▶ _Sunulan Metin_
>>

Maliye Bakanı Ağbal:

Maliye Bakanı Ağbal:
"Son ortaya çıkan veriler, enflasyon cephesinde 2016 yılına dair beklentileri olumlu yönde etkiledi. Yüzde 7,5'lik enflasyon tahmini var, bunu sağlayacak para ve maliye politikası uygulamalarına sıkı bir şekilde devam edeceğiz"- "Siyasi istikrarın sağlanm

İSTANBUL (AA) - Maliye Bakanı Naci Ağbal, "Son ortaya çıkan veriler, enflasyon cephesinde 2016 yılına dair beklentileri olumlu yönde etkiledi. Yüzde 7,5'lik enflasyon tahmini var, bunu sağlayacak para ve maliye politikası uygulamalarına sıkı bir şekilde devam edeceğiz." dedi.

Türkiye İhracatçılar Meclisi'nin (TİM) "Genişletilmiş Başkanlar Kurulu" toplantısına katılan Ağbal, terörün artık global bir sorun haline geldiğine işaret ederek, dünyayı gittikçe daha büyük sıkıntılar içine çeken terörü kınadığını, bunun bir insanlık suçu olduğunu söyledi.

<<

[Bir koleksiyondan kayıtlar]
>>

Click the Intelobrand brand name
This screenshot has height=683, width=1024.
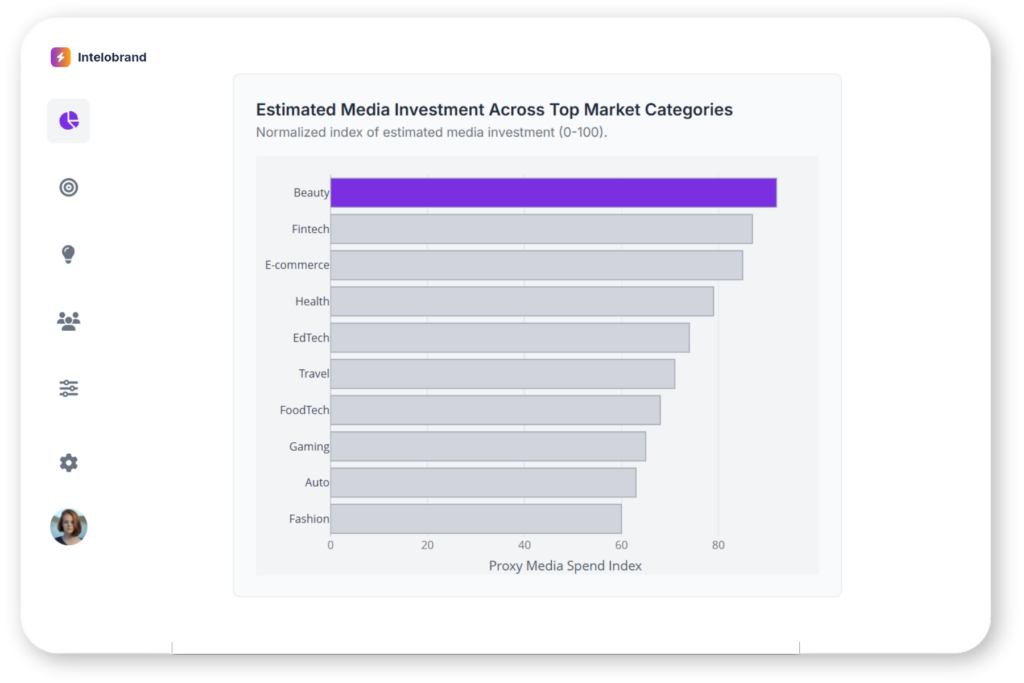(x=112, y=57)
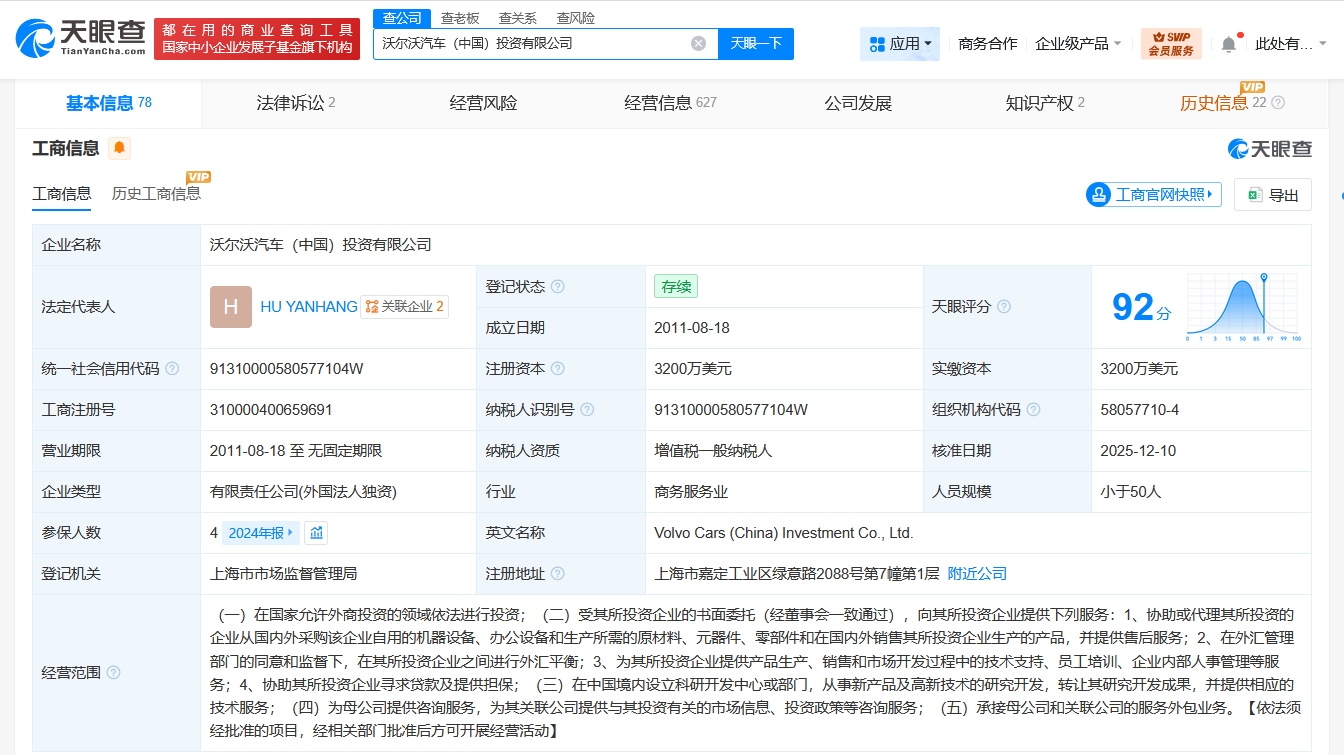This screenshot has width=1344, height=755.
Task: Open the 应用 dropdown menu
Action: click(900, 44)
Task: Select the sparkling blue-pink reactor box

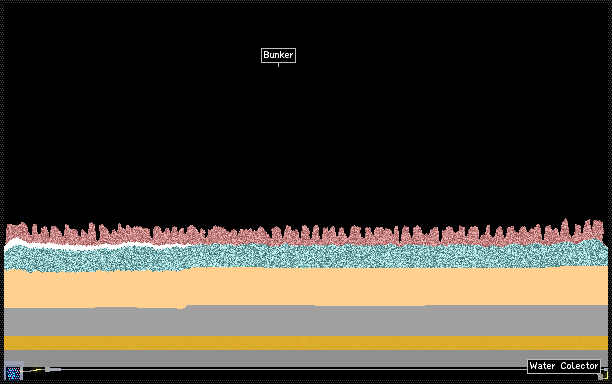Action: [x=13, y=373]
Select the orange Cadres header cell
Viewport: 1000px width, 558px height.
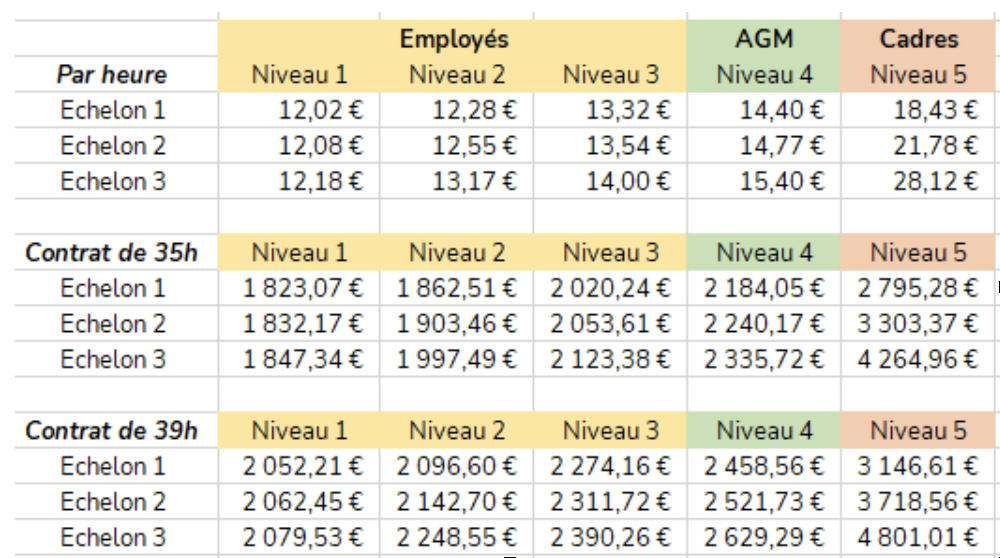click(x=919, y=39)

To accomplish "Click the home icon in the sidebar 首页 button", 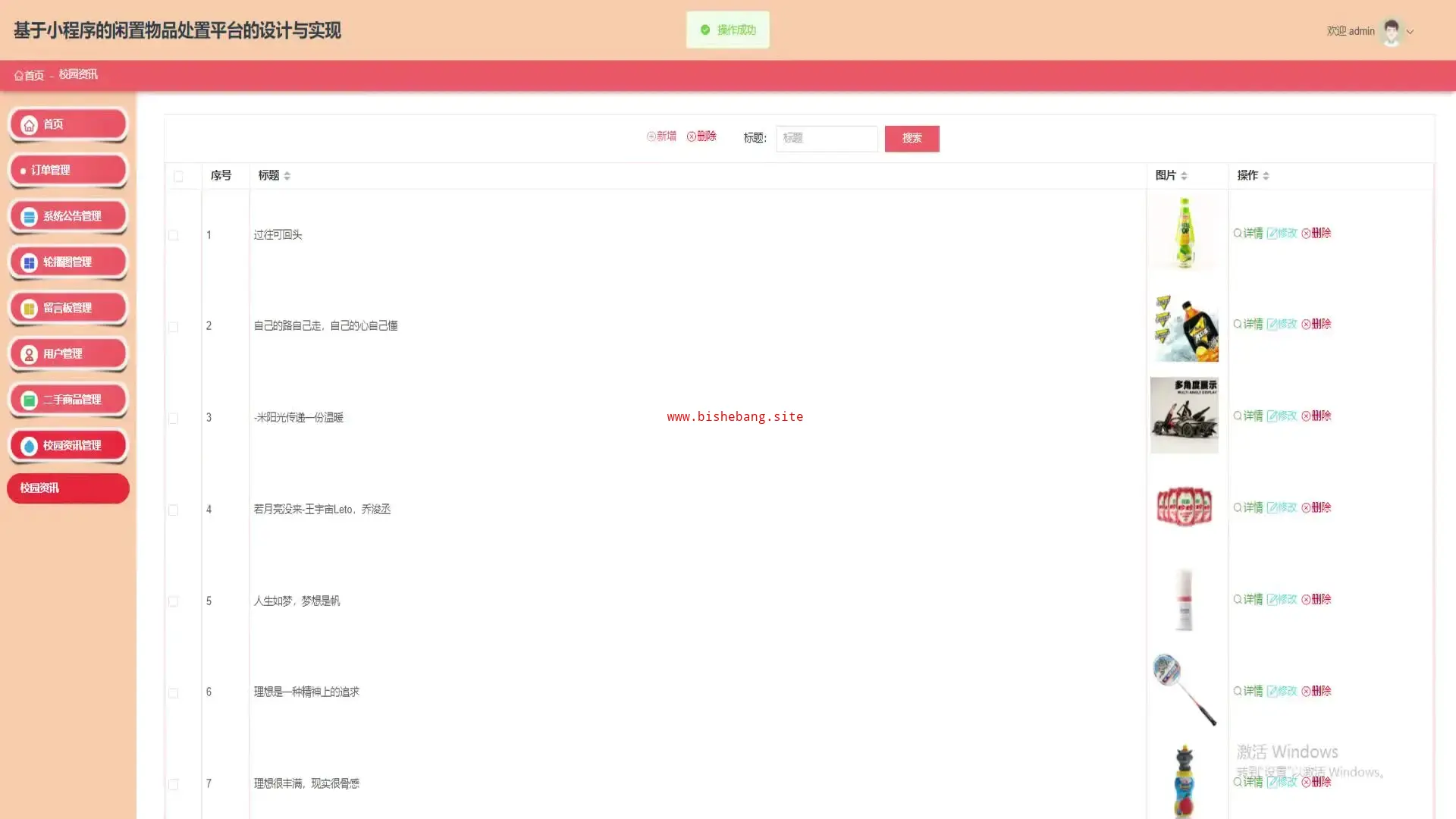I will click(x=29, y=125).
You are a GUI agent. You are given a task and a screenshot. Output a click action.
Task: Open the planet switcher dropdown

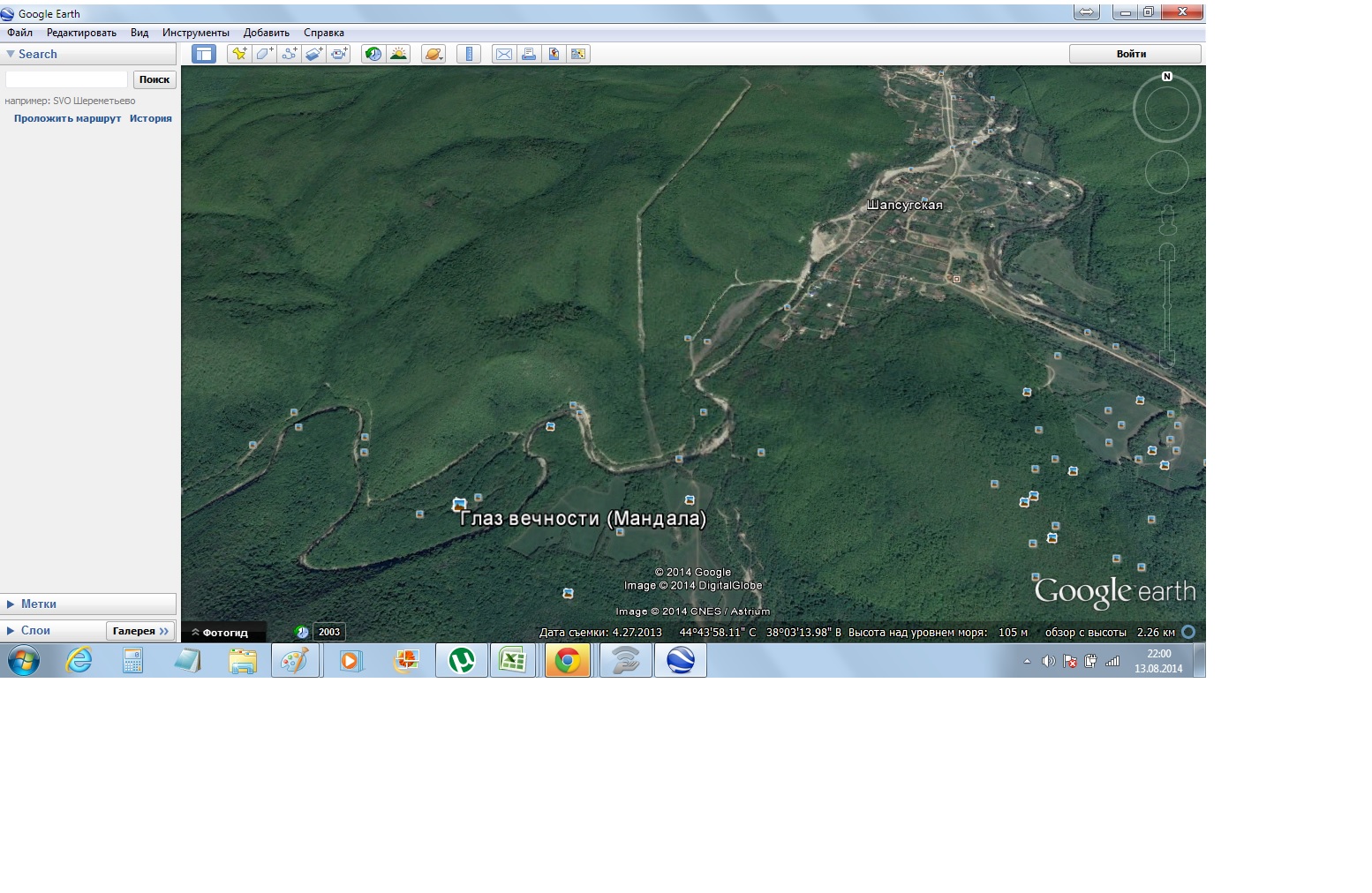pyautogui.click(x=433, y=54)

<<

▶ _Görev Listesi_
**A)** Sunulan metinde "Türkiye İhracatçılar Meclisi'nin" diye başlayan paragrafı ana bilgilerini koruyarak daha kısa biçimde yeniden yazın.
**B)** Sunulan metne göre 2016 yılı için enflasyon tahmini yüzde kaçtır?

▶ _Görev Çözümleri_
**A)** Ağbal, TİM'in Genişletilmiş Başkanlar Kurulu toplantısında terörün küresel bir sorun hâline geldiğini belirtti. Dünyayı giderek büyüyen sıkıntılara sokan terörü kınadı ve bunu bir insanlık suçu olarak nitelendirdi.

**B)** Yüzde 7,5.